I especially like the modem's standby button, although we neglect to activate it routinely so we miss out on any additional network security it might provide.

Rating: 4 stars
Summary: Better than renting, working fine on Comcast HSI
Review: With the recent rebate offer for this modem, the cost was right for me to finally stop renting my cable modem from the cable company (an older RCA model), and save the monthly rental fee.

I got the modem, looked at the documentation on the CD that came with it (there really should have been some more printed documentation in the package), and verified how I'd connect everything together.
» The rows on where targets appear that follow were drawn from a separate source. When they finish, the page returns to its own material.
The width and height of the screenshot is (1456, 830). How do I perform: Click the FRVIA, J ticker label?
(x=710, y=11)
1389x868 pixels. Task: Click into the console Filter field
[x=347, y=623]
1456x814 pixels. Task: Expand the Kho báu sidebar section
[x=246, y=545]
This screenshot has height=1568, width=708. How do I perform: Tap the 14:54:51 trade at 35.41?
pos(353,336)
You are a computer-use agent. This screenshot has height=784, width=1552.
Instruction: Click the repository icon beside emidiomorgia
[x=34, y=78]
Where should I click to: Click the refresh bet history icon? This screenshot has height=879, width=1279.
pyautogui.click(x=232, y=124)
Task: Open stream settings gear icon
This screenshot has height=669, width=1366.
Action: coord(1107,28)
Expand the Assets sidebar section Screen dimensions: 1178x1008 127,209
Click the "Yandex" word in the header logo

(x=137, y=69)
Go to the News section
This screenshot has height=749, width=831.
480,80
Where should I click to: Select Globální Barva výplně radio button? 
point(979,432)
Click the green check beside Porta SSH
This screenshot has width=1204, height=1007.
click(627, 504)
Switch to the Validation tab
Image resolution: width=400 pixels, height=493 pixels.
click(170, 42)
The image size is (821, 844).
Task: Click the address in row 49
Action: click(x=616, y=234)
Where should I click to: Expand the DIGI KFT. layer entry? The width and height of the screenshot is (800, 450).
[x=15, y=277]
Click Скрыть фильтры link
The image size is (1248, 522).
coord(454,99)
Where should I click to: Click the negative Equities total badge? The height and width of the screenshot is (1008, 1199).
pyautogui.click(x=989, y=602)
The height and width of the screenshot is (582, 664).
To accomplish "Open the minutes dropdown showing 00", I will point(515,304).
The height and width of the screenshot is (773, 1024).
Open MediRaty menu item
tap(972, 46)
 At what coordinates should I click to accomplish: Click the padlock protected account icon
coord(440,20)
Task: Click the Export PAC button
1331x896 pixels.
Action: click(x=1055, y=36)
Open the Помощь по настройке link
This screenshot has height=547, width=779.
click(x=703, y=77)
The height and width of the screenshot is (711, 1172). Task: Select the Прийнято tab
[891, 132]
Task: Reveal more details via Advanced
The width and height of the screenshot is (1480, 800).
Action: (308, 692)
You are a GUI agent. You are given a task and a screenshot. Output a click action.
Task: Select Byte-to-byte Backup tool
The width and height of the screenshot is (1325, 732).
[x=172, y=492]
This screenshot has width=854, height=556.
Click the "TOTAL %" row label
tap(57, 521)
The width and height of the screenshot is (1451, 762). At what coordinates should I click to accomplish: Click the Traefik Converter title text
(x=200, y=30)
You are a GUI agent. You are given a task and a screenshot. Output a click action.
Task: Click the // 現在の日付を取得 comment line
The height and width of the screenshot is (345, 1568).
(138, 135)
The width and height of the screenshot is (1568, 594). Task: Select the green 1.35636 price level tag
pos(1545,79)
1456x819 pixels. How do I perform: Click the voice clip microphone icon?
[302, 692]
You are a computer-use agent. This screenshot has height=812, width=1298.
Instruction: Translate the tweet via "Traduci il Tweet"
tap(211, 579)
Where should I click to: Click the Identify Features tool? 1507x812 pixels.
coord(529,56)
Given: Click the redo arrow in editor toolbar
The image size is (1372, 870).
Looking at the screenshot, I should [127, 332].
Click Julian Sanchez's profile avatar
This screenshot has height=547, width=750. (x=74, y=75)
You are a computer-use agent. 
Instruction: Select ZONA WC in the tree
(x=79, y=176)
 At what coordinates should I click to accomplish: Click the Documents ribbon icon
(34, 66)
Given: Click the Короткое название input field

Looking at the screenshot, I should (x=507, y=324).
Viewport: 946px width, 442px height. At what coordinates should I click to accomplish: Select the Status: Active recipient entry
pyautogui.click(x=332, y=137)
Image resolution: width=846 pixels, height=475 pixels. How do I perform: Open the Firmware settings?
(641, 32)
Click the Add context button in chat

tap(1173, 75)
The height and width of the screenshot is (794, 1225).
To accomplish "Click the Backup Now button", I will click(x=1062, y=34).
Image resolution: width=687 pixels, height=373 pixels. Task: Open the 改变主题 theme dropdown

My scenario is that I mostly play around on the PC on the second floor to do surfing and personal e-mail, etc, but my home office PC is in the basement on the opposite side of the house, and that's where I have the cable modem physically connected. The Home Office PC has an ethernet connection to a Panasonic Gateway (KX-HGW200) which in turn is connected to the cable modem. The gateway is used to network to my 'fun'/personal PC on the second floor through HomePNA (home phone networking adapter) so that I didn't have to wire Cat5 cabling throughout the house. Since I'd been running this 'home network' configuration for the past year, I know its a stable way of sharing my cable modem access, and all I had to do was unplug my old rented RCA modem, and swap it with my new Motorola modem. Once that was done, I wrote down the MAC ID (written on the label on the back of the Motorola modem), and called Comcast to tell them I had replaced the rental modem with my newly purchased modem. I gave them the make, model and serial number of my new modem (they only use the serial number to enter into their system so that they can see that you no longer have a serial number from a rental modem on your account), then I gave them my new MAC id (the physical id of the new modem). After being on hold for a bit, they came back on the line and said I was all set. I re-powered the modem, then after a minute I reset the Panasonic Gateway, and I opened a new browser window on the PC upstairs (through the Home PNA network) and I was surfing the internet with no problems. I did a speed test, and everything is working fine. I was at about 1400Kbps receiving.
BTW, don't expect that by replacing an older rental modem you are going to increase your bandwidth/speed. Your connection speed will basically be the same (which is why I ran the speed test, to ensure nothing had gone wrong), but the purpose for buying the modem is that after a while you will re-coup your purchase cost and start saving money because you won't be paying a monthly rental fee for the modem.